Dans le hall du théâtre, sous l’immense verrière de fer et de verre de l’ancienne manufacture d’œillets, des chaises ont été installées face à face, comme pour un défilé de mode. Au bout de ce chemin balisé, une tombe fleurie, attend que soient rendus les derniers hommages. Un chant vibrant, telle une litanie mortuaire, s’élève dans les airs et rompt le silence. Un homme, le visage fermé, s’avance. C’est le fils aîné d’une fratrie de trois. Les parents viennent de mourir. Il est l’unique héritier d’un pavillon, situé au cœur d’une cité qu’il a quitté depuis longtemps. C’est ainsi par ici. La tradition est immuable. 

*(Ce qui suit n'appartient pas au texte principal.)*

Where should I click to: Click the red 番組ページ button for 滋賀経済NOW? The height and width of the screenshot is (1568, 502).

Que faire ? Depuis longtemps, il a quitté l’endroit où il a grandi. Il est allé à la ville, où il est devenu écrivain et semble ne plus avoir rien de commun avec son frère, sa sœur, ses amis d’enfance restés là, entre les barres d’immeubles. Les retrouvailles sont violentes. Le premier doute, les cadets sont en colère. Les liens sont tenus, fragiles, le moindre mot de travers peut embraser des années de non-dits, de reproches et de rancœurs tus. Le règlement de compte entre celui qui, par son regard condescendant, paraît avoir renié ses origines, et ceux qui revendiquent leurs racines et leurs droits sur l’héritage, ne demande qu’à exploser et tout détruire sur son passage, jusqu’à ce qu’il ne reste plus rien du terreau qui les lie, le dernier vestige de leur identité familiale et sociale. 

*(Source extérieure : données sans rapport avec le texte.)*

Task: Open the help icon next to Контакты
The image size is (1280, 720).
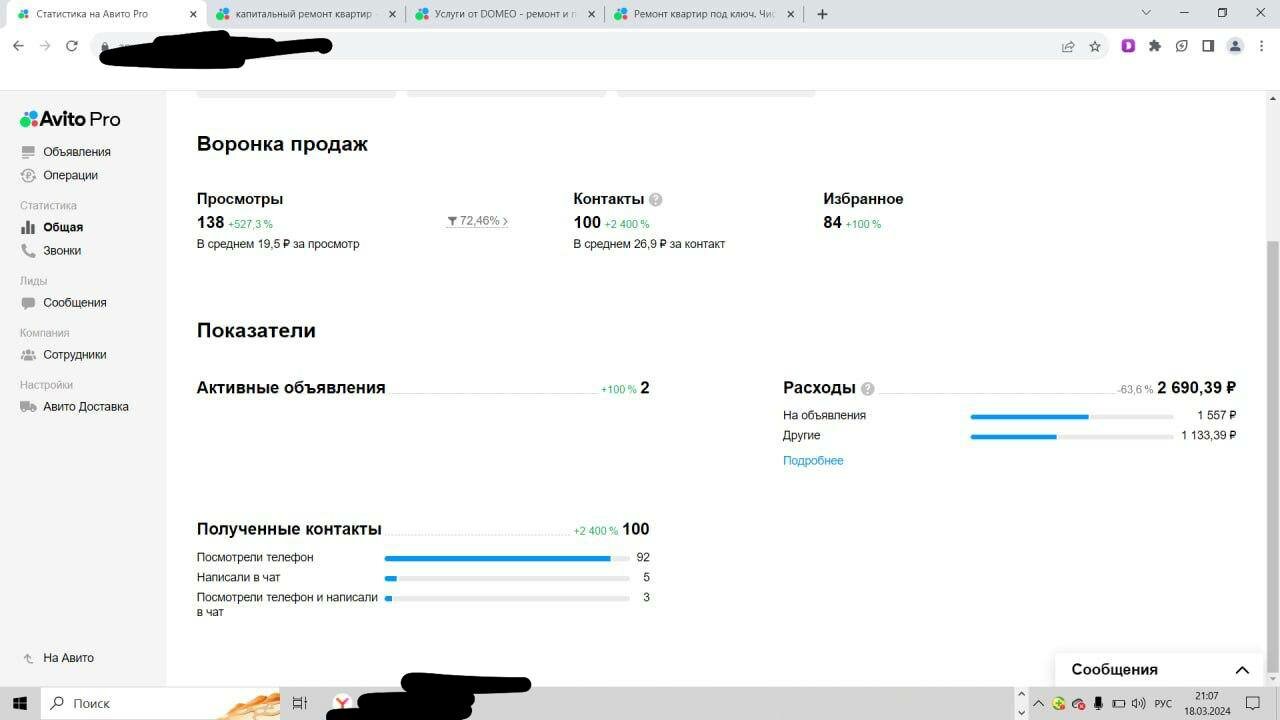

Publiée en 1981, la pièce imaginée par Peter Handke se construit autour d’une succession de longs monologues qui esquissent en creux, le concept de transfuge de classe, la sensation d’abandon, la culpabilité d’avoir déserté. En transposant ces litanies de ces âmes fiévreuses d’un village autrichien perdu dans les montagnes à une cité de banlieue parisienne des années 1990 en ne changeant que quelques mots, Sébastien Kheroufi fait écho à sa propre histoire, celle de ses parents – mère Française, père Algérien – et conserve à l’œuvre sa dimension politique et sociologique. 

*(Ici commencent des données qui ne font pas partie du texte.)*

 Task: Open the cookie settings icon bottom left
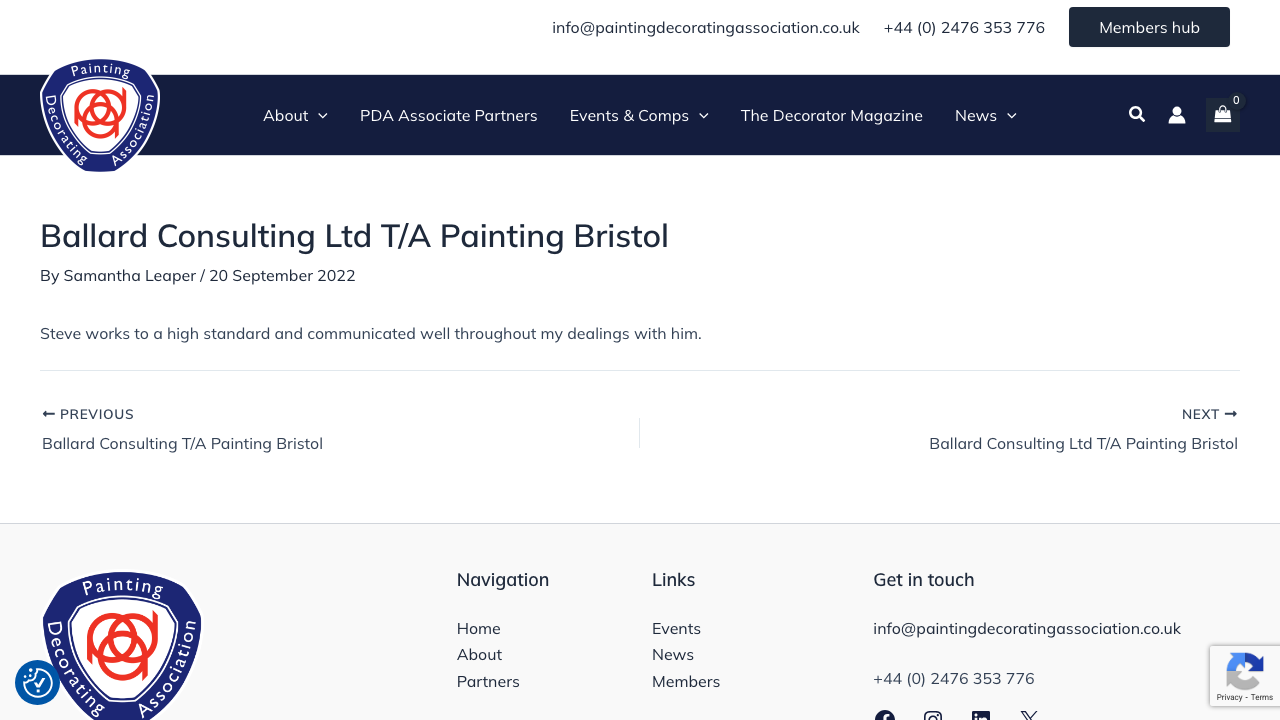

Les mots coulent par flots bouillonnants, brûlent, laissent des cicatrices indélébiles. Ils disent les ressentiments de ceux qui se sentent laisser pour compte, l’impossibilité de réconciliation entre deux mondes. Pour coller au plus près du réel, le décor est minimaliste – une baraque de chantier, quelques chaises en plastique, quelques glacières vintages?  Et de la terre comme dernier point d’ancrage de ses corps en survivance – , des habitants d’Ivry-sur-Seine viennent grossir la troupe de dix comédiens pour rejoindre le chœur silencieux et révolté de villageois. Avec une intelligence du plateau tout en finesse et humilité, le jeune metteur en scène, dont ce n’est que la deuxième création, signe un spectacle puissant, qui va à l’essentiel sans s’embarrasser de sophistication. Parfois le rythme ralenti, la charge, peut-être trop lourde à porter, mais avec maestria, Sébastien Kheroufi rattrape l’attention pour offrir aux spectateurs stupéfaits, un final sidérant. Telle un prophète de demain, la rappeuse Casey prend la parole et slame une ultime prémonition, un dernier cri de rage terriblement humain qui fait de la vie, quelle qu’elle soit, la seule et ultime chose qui mérite de se battre !  

Par les villages de Peter Handke, mise en scène de Sébastien Khéroufi. Du 16 au 18 février 2024 au Centre Pompidou, Paris.